Work to do
Express only the records below, starting at the line containing "Click the connected Matic wallet status text" and ending at the line containing "click(73, 544)", as a two-column CSV with the headers record_text and answer, one row per record. Wrap each field in double quotes and turn any line breaks inside it into spaces.

Provided records
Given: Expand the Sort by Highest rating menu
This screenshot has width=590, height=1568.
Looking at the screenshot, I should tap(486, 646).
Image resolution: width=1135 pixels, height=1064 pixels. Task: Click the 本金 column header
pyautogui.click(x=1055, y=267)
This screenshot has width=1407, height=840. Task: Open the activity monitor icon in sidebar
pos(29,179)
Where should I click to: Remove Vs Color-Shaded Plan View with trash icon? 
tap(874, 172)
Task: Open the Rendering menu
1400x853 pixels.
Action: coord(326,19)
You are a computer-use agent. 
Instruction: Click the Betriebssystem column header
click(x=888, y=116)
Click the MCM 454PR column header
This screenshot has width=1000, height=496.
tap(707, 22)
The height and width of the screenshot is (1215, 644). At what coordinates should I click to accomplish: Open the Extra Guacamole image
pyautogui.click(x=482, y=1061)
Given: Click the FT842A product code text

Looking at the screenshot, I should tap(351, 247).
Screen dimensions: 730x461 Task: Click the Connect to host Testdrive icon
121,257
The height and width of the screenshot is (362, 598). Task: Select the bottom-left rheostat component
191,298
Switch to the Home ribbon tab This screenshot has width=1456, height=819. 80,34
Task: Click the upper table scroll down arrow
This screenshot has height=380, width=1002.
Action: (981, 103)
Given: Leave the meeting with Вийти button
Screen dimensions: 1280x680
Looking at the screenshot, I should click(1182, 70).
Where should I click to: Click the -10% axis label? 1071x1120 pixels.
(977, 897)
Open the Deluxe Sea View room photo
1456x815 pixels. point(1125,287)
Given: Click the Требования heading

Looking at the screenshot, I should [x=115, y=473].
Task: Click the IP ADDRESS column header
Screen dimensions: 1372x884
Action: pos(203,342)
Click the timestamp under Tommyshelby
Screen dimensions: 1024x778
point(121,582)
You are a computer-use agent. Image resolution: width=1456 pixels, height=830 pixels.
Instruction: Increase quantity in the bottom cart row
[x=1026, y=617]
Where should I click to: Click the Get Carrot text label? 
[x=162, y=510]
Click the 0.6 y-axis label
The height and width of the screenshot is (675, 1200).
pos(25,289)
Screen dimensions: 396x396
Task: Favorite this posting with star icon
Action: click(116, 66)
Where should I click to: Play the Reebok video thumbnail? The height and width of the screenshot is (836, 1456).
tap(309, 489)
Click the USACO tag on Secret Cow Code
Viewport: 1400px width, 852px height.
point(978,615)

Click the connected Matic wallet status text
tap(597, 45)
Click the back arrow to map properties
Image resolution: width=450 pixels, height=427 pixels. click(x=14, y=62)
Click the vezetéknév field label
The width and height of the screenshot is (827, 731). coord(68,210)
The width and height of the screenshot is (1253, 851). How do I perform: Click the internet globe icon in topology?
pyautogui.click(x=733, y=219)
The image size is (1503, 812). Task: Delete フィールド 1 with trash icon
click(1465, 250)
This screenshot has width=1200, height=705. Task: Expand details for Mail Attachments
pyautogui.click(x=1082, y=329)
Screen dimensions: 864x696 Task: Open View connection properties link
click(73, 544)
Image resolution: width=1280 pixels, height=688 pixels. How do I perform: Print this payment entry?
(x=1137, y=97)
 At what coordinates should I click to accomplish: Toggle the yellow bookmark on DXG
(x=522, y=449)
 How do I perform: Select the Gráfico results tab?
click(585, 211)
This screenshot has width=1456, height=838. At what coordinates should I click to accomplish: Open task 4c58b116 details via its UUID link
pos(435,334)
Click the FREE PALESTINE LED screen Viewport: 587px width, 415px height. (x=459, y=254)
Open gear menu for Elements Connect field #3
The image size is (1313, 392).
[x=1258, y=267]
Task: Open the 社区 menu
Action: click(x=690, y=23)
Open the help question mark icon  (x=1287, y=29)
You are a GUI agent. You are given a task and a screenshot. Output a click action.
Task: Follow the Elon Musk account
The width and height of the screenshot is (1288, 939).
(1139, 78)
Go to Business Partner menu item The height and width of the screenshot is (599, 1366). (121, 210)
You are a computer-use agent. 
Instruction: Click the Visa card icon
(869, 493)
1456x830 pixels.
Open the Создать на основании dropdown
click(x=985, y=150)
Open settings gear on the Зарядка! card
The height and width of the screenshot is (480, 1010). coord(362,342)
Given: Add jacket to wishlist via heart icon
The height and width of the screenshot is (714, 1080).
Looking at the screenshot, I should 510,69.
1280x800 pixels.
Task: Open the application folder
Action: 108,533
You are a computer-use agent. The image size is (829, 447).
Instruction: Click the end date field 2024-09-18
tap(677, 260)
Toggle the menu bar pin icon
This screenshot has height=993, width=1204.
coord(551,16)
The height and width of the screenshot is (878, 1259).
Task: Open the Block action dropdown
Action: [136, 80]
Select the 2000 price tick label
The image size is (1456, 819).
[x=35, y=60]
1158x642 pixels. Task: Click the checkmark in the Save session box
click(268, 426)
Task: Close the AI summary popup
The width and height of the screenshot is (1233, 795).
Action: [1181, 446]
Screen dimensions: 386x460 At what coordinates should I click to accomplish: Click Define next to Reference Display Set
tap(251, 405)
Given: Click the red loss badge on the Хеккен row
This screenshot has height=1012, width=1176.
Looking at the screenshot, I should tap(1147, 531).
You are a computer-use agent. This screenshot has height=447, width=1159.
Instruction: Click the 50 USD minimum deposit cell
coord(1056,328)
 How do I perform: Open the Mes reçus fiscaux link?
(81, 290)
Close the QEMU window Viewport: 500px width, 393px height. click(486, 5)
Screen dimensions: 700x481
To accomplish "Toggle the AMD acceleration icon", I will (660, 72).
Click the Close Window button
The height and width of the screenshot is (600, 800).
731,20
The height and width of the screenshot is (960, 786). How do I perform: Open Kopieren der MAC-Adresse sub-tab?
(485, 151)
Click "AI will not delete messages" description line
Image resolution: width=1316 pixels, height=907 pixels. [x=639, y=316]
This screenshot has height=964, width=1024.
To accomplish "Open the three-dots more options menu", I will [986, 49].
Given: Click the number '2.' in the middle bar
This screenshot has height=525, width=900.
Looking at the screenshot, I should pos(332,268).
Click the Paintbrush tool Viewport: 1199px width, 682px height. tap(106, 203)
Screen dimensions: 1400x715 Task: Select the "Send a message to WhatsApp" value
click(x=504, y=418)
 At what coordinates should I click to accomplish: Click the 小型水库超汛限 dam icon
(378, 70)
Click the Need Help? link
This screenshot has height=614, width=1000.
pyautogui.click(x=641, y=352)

The completed task
record_text,answer
"Click the connected Matic wallet status text","tap(597, 45)"
"Click the back arrow to map properties","Image resolution: width=450 pixels, height=427 pixels. click(x=14, y=62)"
"Click the vezetéknév field label","The width and height of the screenshot is (827, 731). coord(68,210)"
"The width and height of the screenshot is (1253, 851). How do I perform: Click the internet globe icon in topology?","pyautogui.click(x=733, y=219)"
"The image size is (1503, 812). Task: Delete フィールド 1 with trash icon","click(1465, 250)"
"This screenshot has width=1200, height=705. Task: Expand details for Mail Attachments","pyautogui.click(x=1082, y=329)"
"Screen dimensions: 864x696 Task: Open View connection properties link","click(73, 544)"